_STORED ROWS:_
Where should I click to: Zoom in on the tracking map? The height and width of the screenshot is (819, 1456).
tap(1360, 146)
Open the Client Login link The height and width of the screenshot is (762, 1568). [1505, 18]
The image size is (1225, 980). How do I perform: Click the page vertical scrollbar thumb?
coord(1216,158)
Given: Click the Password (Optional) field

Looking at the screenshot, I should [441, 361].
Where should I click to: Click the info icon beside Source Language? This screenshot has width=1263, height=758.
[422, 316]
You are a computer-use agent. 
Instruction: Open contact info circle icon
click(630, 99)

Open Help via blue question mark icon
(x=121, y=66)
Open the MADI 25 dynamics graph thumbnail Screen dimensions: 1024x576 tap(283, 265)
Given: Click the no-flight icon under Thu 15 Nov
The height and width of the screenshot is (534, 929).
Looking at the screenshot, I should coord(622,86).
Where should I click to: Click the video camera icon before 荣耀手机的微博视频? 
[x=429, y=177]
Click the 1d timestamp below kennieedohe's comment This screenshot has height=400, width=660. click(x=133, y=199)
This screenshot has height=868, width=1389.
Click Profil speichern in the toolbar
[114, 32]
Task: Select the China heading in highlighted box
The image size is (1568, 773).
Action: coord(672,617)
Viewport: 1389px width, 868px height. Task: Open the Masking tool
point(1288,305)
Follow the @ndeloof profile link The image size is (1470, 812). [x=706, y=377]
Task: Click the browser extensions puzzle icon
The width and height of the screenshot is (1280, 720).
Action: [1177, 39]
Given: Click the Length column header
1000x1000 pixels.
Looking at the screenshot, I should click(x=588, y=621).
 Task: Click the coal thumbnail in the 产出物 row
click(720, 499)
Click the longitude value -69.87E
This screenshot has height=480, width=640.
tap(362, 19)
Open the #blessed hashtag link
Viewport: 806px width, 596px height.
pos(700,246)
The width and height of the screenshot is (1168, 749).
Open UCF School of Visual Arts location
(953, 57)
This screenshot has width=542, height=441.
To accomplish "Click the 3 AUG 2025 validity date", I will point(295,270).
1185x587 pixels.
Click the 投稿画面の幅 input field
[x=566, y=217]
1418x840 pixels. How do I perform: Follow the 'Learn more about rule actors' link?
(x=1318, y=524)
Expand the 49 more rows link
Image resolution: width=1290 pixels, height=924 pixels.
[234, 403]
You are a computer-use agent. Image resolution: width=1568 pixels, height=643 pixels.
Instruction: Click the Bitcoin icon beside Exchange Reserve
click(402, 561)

_WHAT TO WORK ON:_
Switch "icon" to "symbol" in the data from its first line to the line with "Action: coord(672,617)", leaving everything else unchanged, and give those lines again.

_RESPONSE:_
Where should I click to: Zoom in on the tracking map? The height and width of the screenshot is (819, 1456).
tap(1360, 146)
Open the Client Login link The height and width of the screenshot is (762, 1568). [1505, 18]
The image size is (1225, 980). How do I perform: Click the page vertical scrollbar thumb?
coord(1216,158)
Given: Click the Password (Optional) field

Looking at the screenshot, I should [441, 361].
Where should I click to: Click the info symbol beside Source Language? This screenshot has width=1263, height=758.
[422, 316]
You are a computer-use agent. 
Instruction: Open contact info circle symbol
click(630, 99)

Open Help via blue question mark symbol
(x=121, y=66)
Open the MADI 25 dynamics graph thumbnail Screen dimensions: 1024x576 tap(283, 265)
Given: Click the no-flight symbol under Thu 15 Nov
The height and width of the screenshot is (534, 929).
Looking at the screenshot, I should coord(622,86).
Where should I click to: Click the video camera symbol before 荣耀手机的微博视频? 
[x=429, y=177]
Click the 1d timestamp below kennieedohe's comment This screenshot has height=400, width=660. click(x=133, y=199)
This screenshot has height=868, width=1389.
Click Profil speichern in the toolbar
[114, 32]
Task: Select the China heading in highlighted box
The image size is (1568, 773).
Action: coord(672,617)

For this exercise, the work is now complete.